Ausgangstext:
"""

Kann Berlin Olympia? Während Politiker und Journalisten von Olympia schwärmen, erinnern unsere Leser an marode Schulen, kaputte Sportplätze und leere Kassen. Berlin sollte erst funktionieren, bevor es Großprojekte wagt.

Stand:

Die Idee einer Olympia-Bewerbung Berlins sorgt für große Diskussionen: Der Landessportbund prüft eine Volksinitiative, um die Stimmung in der Stadt zu testen. Während Befürworter die Chance für Infrastruktur, Sportförderung und internationales Prestige sehen, gibt es auch Skepsis – etwa wegen Kosten, Nachhaltigkeit und den Erfahrungen gescheiterter deutscher Bewerbungen. Soll Berlin den Schritt wagen?

Die Tagesspiegel-Community ist sich weitgehend einig: Bevor Berlin international glänzen will, muss die Stadt erst ihre eigenen Probleme lösen – und die richtigen Prioritäten setzen. Lesen Sie hier eine redaktionelle Auswahl von Kommentaren aus der Tagesspiegel-Community.


King2024
Ich habe ja nichts gegen Olympische Spiele (und auch nichts dafür), meinetwegen können die auch in Berlin stattfinden. Aber wieso soll die Allgemeinheit für die Sause der Berufssportler und Berufsfunktionäre bezahlen? Die sollten eher dem Austragungsort Geld für ihr Olympia geben, damit nicht der Steuerzahler deren Gigantonomie bezahlen muss.

"""

Aufgaben:
1 - Entnehmen Sie dem Text über die Berliner Olympia-Bewerbung den Abschnitt zwischen "Die Idee einer" und "den Schritt wagen?", beide eingeschlossen, ohne jede Änderung.
2 - Warum sollen die Berufssportler und Berufsfunktionäre laut dem Kommentar von King2024 im Text über die Berliner Olympia-Bewerbung dem Austragungsort Geld geben? Antworten Sie in ein bis drei Sätzen.
3 - Schreiben Sie den Text über die Berliner Olympia-Bewerbung im Anschluss an seinen letzten Satz weiter.

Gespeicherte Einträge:
"""

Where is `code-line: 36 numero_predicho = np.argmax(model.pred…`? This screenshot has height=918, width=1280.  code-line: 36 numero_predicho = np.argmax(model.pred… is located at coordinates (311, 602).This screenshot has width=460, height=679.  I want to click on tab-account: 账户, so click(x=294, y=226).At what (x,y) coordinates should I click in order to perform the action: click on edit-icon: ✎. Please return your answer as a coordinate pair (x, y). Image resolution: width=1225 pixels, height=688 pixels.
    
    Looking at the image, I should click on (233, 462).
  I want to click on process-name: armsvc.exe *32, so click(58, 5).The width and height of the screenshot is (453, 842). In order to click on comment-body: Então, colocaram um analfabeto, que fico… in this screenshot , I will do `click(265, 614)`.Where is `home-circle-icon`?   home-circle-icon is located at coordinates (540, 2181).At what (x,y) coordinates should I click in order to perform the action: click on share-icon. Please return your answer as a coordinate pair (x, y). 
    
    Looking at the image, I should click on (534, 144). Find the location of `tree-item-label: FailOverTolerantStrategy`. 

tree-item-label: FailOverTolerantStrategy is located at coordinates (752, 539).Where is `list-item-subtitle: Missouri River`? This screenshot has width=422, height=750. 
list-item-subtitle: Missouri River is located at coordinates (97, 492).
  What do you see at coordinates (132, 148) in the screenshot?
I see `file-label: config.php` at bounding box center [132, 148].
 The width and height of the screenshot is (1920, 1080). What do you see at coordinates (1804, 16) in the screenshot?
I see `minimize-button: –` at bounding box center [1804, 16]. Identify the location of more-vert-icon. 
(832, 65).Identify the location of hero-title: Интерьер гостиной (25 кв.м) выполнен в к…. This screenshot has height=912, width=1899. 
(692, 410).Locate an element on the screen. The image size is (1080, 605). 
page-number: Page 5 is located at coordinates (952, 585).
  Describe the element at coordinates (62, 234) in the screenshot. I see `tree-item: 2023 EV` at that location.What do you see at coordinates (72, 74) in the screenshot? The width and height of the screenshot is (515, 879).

"""

Ergebnisse der Reihe:
1 -
Die Idee einer Olympia-Bewerbung Berlins sorgt für große Diskussionen: Der Landessportbund prüft eine Volksinitiative, um die Stimmung in der Stadt zu testen. Während Befürworter die Chance für Infrastruktur, Sportförderung und internationales Prestige sehen, gibt es auch Skepsis – etwa wegen Kosten, Nachhaltigkeit und den Erfahrungen gescheiterter deutscher Bewerbungen. Soll Berlin den Schritt wagen?

2 - Sie sollen zahlen, damit nicht der Steuerzahler ihre Gigantonomie bezahlen muss. King2024 fragt, wieso die Allgemeinheit für die Sause der Berufssportler und Berufsfunktionäre aufkommen soll.

3 -
Urbi_et_Orbi
Die Hartnäckigkeit, mit der diese Weltfestspiele für Korruption, Oligarchen und urbane Zerstörung hier herangetragen werden, ist fast schon beeindruckend.

Barcelona ist die letzte Stadt die wegen der Spiele 1992 echte und produktive Impulse für die Stadtentwicklung generieren konnte. Seitdem haben alle Ausrichterstädte teils massiv draufgezahlt und sind auf den baulichen, wirtschaftlichen und sozialen Ruinen sitzengeblieben.

Es wird auch dieses Mal so sein, dass kein wirklich durchdachtes und vernünftiges Konzept vorgelegt werden wird. Berlin ist derzeit nicht mal in der Lage, sich die Schuhe zuzubinden und soll hier einen Marathon laufen. Die einzig schlüssige Antwort auf diese unreflektierte Spinnerei kann nur die klare Ablehnung sein.


stachel.v.tagesigel
Wenn durch den Olympischen Gedanken wenigstens das „schneller“ in unsere Dauerbaustellen einziehen würde, dann gerne. Aber ich fürchte, dafür sind die Verantwortlichen in unserer Stadt einfach zu untrainiert.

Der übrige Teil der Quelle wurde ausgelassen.